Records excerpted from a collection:
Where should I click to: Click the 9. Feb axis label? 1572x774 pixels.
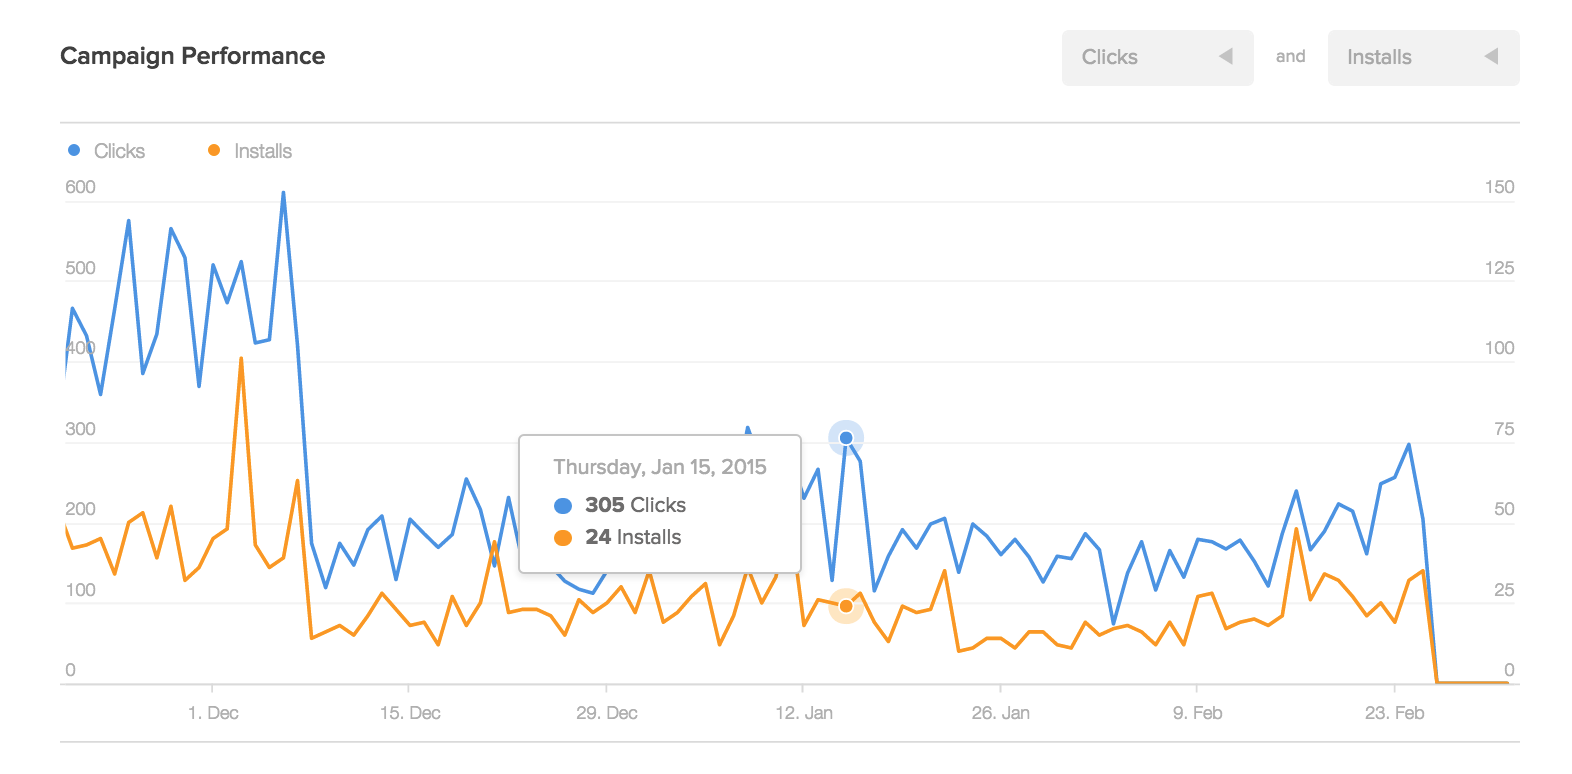tap(1198, 713)
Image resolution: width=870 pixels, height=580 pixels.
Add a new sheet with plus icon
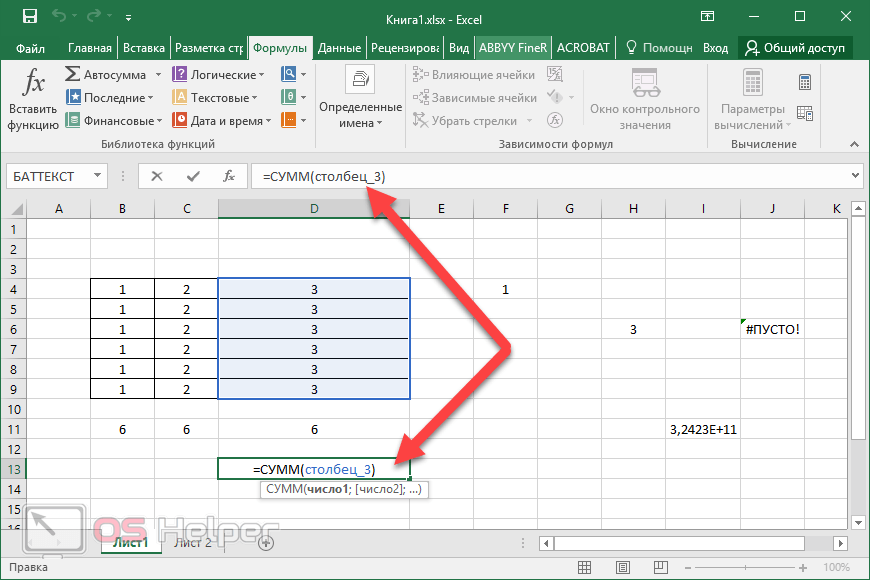click(266, 543)
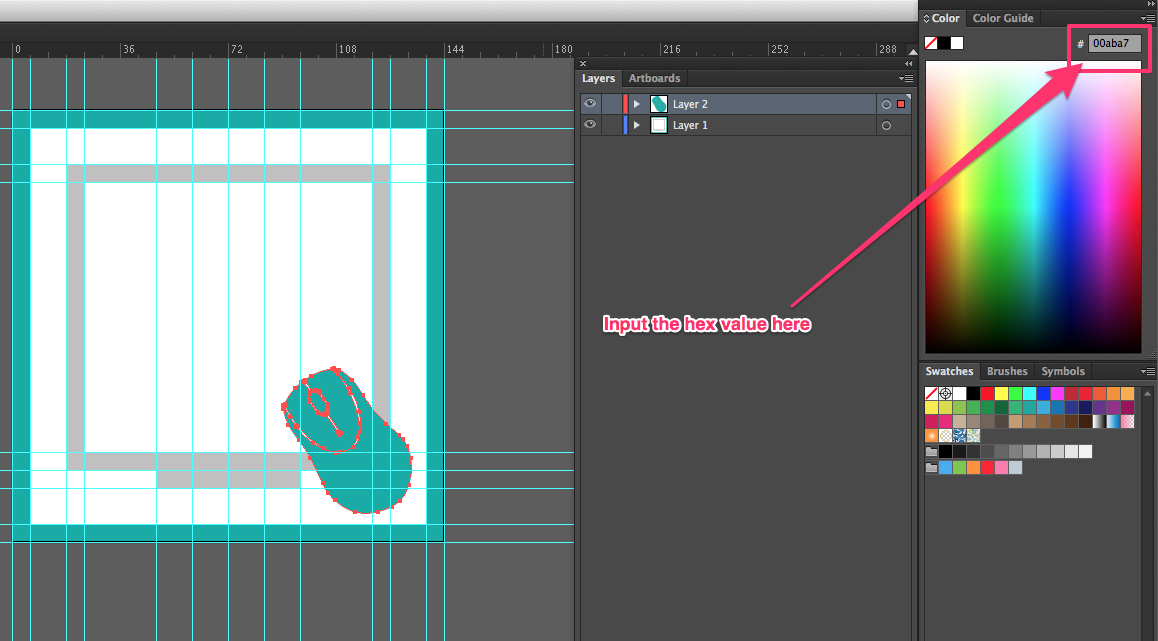Open the Brushes panel
This screenshot has width=1158, height=641.
tap(1006, 371)
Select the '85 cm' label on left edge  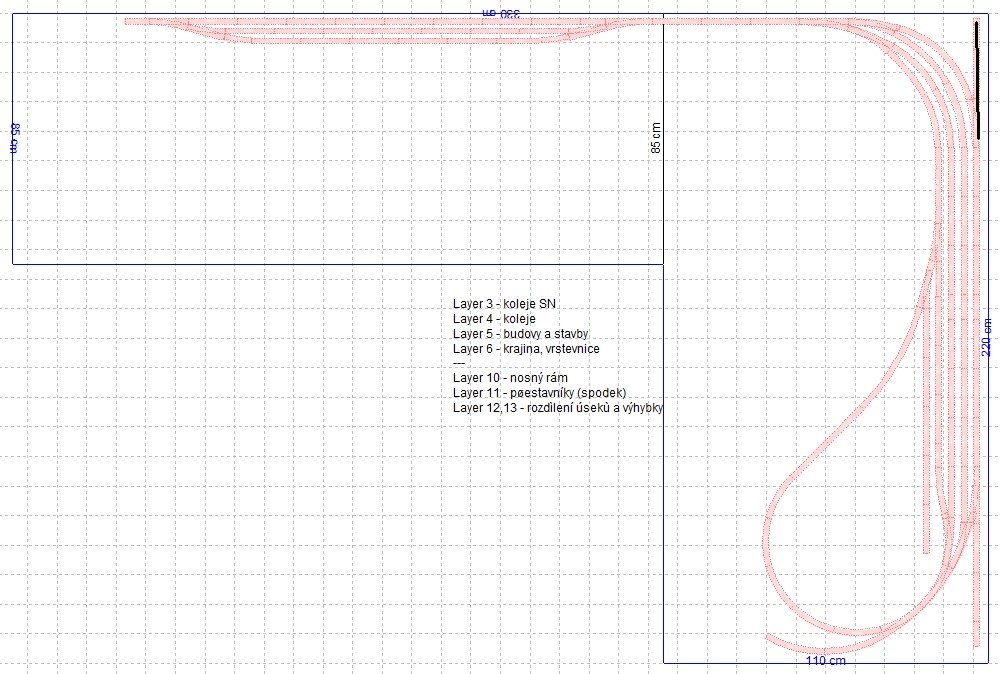point(15,138)
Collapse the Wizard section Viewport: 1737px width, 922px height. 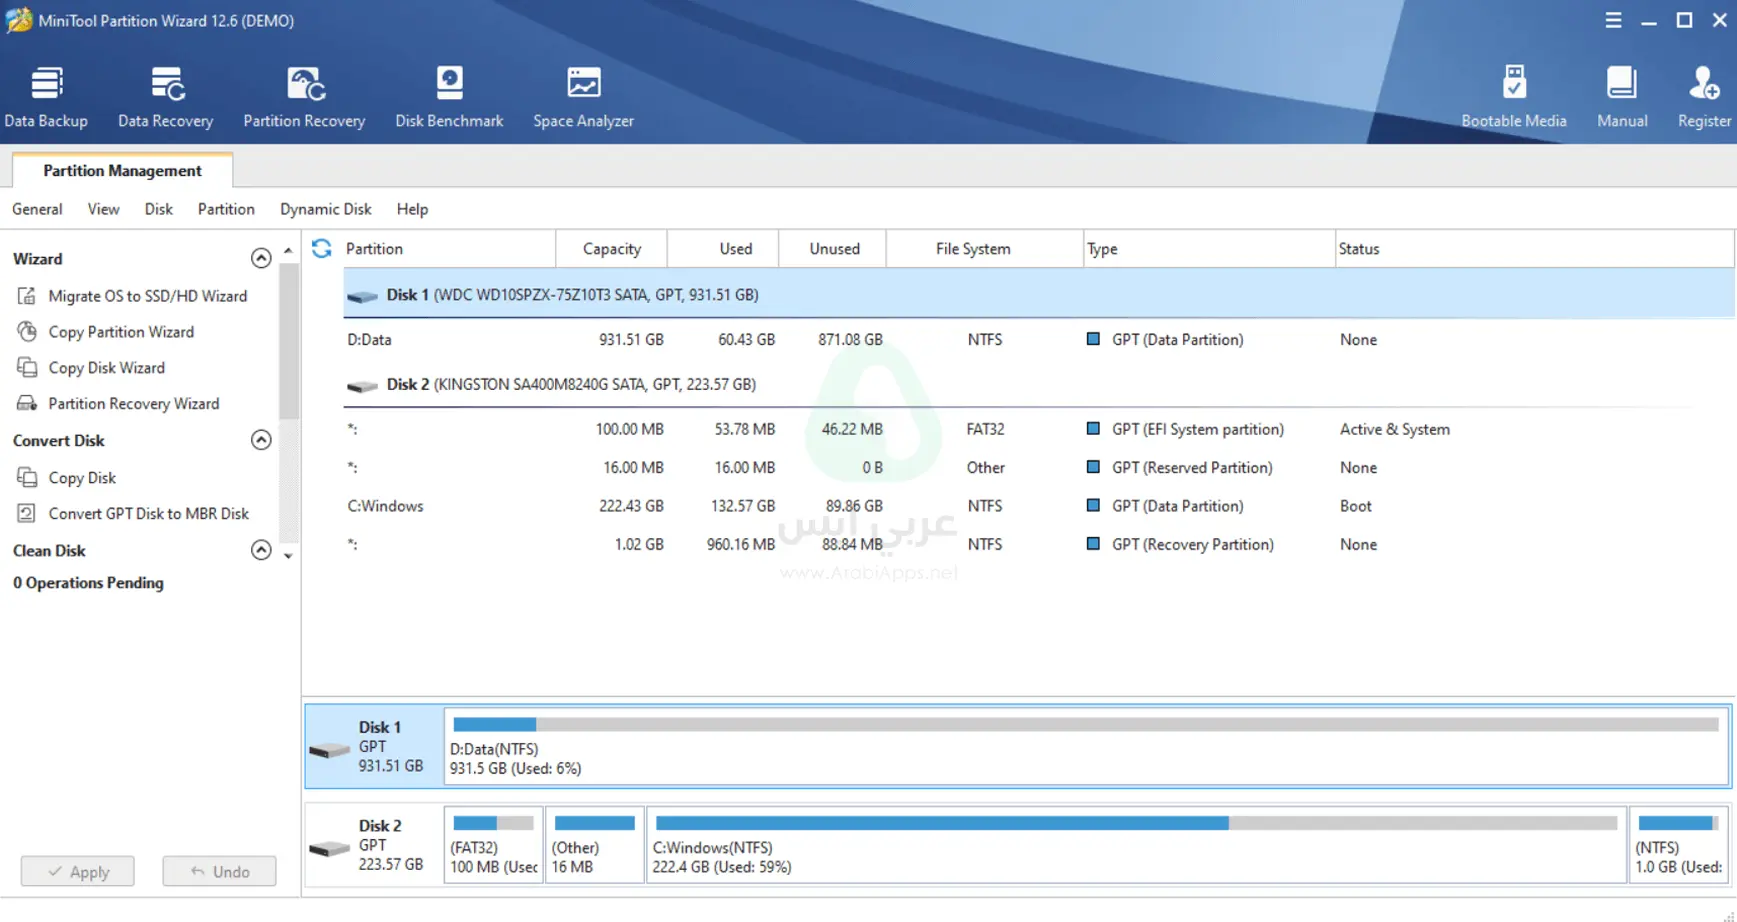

- What is being asked -
Give again, exactly, the lines from the start of the data through the one holding "Image resolution: width=870"; omit the pictures.

- Answer section -
Where should I click to: Click the 9. Feb axis label? 1572x774 pixels.
tap(1198, 713)
Image resolution: width=870 pixels, height=580 pixels.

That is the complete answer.